— Start of Data supplied —

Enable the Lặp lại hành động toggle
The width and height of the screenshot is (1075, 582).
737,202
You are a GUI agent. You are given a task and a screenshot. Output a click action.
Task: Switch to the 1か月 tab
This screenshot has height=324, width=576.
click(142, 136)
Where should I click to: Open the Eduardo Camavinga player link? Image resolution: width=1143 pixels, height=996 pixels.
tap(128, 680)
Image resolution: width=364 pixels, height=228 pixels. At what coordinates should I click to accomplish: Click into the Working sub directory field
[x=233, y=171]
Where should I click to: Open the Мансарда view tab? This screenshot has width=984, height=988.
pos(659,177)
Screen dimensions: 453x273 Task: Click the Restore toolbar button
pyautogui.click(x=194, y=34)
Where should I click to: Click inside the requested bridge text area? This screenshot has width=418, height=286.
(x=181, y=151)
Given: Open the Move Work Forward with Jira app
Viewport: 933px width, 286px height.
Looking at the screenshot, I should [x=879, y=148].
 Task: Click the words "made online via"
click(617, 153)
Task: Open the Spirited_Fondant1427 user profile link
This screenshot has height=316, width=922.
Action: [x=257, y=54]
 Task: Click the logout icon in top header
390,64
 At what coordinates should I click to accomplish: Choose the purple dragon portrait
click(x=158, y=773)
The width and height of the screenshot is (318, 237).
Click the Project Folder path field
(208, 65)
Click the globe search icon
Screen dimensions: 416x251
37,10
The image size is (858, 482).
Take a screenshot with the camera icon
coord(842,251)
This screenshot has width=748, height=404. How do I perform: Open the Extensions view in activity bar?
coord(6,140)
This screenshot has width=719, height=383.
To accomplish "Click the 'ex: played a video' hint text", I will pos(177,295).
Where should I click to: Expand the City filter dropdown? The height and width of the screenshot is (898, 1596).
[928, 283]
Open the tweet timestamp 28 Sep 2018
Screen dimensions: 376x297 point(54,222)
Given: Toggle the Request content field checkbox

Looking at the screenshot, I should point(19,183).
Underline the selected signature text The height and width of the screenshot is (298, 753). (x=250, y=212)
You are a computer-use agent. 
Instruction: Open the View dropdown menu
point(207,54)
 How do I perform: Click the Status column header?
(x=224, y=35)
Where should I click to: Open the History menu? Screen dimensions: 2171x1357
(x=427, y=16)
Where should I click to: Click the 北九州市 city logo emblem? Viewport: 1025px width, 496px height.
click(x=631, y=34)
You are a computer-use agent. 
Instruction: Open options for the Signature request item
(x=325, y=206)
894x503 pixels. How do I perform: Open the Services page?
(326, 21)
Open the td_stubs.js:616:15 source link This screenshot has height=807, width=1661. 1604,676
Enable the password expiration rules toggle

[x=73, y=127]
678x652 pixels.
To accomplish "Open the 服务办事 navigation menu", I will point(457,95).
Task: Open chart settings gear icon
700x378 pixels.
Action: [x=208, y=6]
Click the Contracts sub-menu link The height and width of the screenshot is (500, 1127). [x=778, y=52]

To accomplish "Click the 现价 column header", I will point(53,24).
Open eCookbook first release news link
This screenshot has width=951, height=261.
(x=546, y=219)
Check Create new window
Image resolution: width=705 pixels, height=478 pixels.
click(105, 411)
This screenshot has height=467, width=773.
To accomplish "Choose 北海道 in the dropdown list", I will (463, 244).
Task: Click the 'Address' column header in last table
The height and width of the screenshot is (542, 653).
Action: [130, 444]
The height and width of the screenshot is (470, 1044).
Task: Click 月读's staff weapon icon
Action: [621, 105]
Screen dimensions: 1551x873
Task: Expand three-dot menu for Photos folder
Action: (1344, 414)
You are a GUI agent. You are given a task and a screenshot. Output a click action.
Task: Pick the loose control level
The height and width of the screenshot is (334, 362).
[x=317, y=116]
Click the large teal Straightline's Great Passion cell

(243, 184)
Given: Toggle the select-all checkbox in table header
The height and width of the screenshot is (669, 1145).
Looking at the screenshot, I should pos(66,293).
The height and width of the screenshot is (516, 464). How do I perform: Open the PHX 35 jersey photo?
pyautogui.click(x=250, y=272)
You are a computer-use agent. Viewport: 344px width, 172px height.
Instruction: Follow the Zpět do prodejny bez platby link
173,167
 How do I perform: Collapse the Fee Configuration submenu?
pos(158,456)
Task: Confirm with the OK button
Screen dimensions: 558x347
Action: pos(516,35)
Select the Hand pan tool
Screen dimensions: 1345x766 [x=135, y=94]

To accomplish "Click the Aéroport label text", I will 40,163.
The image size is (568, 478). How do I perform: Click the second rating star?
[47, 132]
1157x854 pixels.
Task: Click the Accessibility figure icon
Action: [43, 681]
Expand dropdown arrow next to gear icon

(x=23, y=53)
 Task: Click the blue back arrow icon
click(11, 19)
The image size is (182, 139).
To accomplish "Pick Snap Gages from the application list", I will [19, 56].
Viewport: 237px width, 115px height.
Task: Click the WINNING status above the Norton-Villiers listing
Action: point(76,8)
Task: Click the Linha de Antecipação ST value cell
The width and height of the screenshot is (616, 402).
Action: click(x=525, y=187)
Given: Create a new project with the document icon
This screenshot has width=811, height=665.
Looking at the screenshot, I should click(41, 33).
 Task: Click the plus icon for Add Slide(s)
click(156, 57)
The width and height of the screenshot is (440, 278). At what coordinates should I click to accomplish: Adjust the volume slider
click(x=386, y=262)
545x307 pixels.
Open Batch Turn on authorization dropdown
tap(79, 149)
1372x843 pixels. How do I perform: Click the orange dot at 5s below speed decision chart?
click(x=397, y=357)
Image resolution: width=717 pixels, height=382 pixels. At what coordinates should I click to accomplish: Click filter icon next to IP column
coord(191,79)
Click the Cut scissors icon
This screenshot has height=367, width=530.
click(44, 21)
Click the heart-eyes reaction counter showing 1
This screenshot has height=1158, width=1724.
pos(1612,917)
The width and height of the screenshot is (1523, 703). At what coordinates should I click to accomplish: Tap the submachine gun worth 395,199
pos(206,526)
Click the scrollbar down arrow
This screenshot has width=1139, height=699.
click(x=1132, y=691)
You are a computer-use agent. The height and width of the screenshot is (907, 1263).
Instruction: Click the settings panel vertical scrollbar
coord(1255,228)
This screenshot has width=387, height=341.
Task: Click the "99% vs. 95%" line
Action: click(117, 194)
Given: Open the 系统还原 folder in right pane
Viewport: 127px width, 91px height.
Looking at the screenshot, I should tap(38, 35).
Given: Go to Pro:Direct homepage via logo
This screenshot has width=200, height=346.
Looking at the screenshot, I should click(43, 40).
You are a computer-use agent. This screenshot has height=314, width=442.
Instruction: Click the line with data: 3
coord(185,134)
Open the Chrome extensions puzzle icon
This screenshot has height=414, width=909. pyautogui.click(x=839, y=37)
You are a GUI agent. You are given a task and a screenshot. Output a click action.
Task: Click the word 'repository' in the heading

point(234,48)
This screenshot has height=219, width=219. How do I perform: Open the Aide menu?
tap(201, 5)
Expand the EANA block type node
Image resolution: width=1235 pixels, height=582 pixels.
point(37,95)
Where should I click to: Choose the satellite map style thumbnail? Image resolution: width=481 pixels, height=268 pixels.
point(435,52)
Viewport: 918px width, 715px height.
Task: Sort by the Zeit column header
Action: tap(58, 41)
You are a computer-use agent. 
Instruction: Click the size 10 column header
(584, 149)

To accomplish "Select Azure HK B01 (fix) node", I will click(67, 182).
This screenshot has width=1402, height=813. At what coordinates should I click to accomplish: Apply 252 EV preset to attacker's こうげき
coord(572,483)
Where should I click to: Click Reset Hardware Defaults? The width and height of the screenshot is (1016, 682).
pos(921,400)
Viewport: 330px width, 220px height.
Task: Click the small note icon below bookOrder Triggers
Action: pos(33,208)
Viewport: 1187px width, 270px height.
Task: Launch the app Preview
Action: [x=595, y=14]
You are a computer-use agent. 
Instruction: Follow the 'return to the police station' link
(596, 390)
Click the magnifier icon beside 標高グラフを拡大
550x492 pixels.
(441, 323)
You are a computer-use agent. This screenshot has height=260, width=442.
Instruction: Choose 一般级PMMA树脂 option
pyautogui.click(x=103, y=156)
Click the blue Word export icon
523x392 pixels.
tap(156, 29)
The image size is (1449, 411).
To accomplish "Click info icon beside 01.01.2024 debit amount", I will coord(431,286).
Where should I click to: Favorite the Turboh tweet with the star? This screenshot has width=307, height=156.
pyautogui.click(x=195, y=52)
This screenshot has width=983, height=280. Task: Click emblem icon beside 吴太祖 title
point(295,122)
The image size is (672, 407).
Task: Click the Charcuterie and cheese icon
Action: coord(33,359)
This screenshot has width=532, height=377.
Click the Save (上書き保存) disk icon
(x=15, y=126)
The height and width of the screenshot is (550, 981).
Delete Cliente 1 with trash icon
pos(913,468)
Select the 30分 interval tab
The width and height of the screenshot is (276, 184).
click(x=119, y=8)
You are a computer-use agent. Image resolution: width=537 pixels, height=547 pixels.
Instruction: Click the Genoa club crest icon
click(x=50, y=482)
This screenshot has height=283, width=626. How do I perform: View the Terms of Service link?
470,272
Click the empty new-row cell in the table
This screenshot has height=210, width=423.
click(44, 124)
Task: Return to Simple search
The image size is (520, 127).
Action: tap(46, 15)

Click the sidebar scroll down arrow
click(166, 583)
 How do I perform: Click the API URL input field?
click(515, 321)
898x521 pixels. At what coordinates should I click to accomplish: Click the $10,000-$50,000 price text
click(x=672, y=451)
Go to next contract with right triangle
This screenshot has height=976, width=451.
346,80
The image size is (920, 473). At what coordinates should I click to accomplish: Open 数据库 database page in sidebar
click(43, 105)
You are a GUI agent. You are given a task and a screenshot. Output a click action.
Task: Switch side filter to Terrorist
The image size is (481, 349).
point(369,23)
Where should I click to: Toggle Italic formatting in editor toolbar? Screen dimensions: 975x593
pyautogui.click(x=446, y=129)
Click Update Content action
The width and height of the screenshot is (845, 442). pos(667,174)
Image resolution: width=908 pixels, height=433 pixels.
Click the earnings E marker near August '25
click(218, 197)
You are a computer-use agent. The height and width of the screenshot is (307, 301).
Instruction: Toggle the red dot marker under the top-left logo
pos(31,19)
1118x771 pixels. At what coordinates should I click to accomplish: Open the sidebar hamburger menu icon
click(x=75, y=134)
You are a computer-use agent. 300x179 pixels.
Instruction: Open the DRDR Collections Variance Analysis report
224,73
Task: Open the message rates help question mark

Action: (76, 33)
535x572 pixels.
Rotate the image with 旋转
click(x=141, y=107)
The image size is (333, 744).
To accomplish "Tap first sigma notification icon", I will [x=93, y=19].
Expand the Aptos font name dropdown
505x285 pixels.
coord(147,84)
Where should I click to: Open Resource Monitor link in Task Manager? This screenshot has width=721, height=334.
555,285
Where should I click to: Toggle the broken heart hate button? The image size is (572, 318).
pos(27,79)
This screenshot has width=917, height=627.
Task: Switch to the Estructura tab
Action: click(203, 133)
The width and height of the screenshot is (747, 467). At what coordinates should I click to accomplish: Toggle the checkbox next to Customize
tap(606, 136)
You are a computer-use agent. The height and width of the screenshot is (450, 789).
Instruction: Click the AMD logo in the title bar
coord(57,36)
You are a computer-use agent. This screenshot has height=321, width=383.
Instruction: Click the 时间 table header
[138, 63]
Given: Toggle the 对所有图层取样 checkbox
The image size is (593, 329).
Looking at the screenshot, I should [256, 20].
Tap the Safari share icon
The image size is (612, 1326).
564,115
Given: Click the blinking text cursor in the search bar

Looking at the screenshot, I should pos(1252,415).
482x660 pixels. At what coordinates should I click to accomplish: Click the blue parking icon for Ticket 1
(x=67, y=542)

— End of Data supplied —

* The exercise
Reproduce everything from the start of the records down to the line containing "Looking at the screenshot, I should [x=879, y=148].", switching "Where should I click to" to "Where do I click to" wherever it appears and leaving all else unchanged. Give only those lines.

* Result
Enable the Lặp lại hành động toggle
The width and height of the screenshot is (1075, 582).
737,202
You are a GUI agent. You are given a task and a screenshot. Output a click action.
Task: Switch to the 1か月 tab
This screenshot has height=324, width=576.
click(142, 136)
Where do I click to: Open the Eduardo Camavinga player link? Image resolution: width=1143 pixels, height=996 pixels.
tap(128, 680)
Image resolution: width=364 pixels, height=228 pixels. At what coordinates should I click to accomplish: Click into the Working sub directory field
[x=233, y=171]
Where do I click to: Open the Мансарда view tab? This screenshot has width=984, height=988.
pos(659,177)
Screen dimensions: 453x273 Task: Click the Restore toolbar button
pyautogui.click(x=194, y=34)
Where do I click to: Click inside the requested bridge text area? This screenshot has width=418, height=286.
(x=181, y=151)
Given: Open the Move Work Forward with Jira app
Viewport: 933px width, 286px height.
Looking at the screenshot, I should [x=879, y=148].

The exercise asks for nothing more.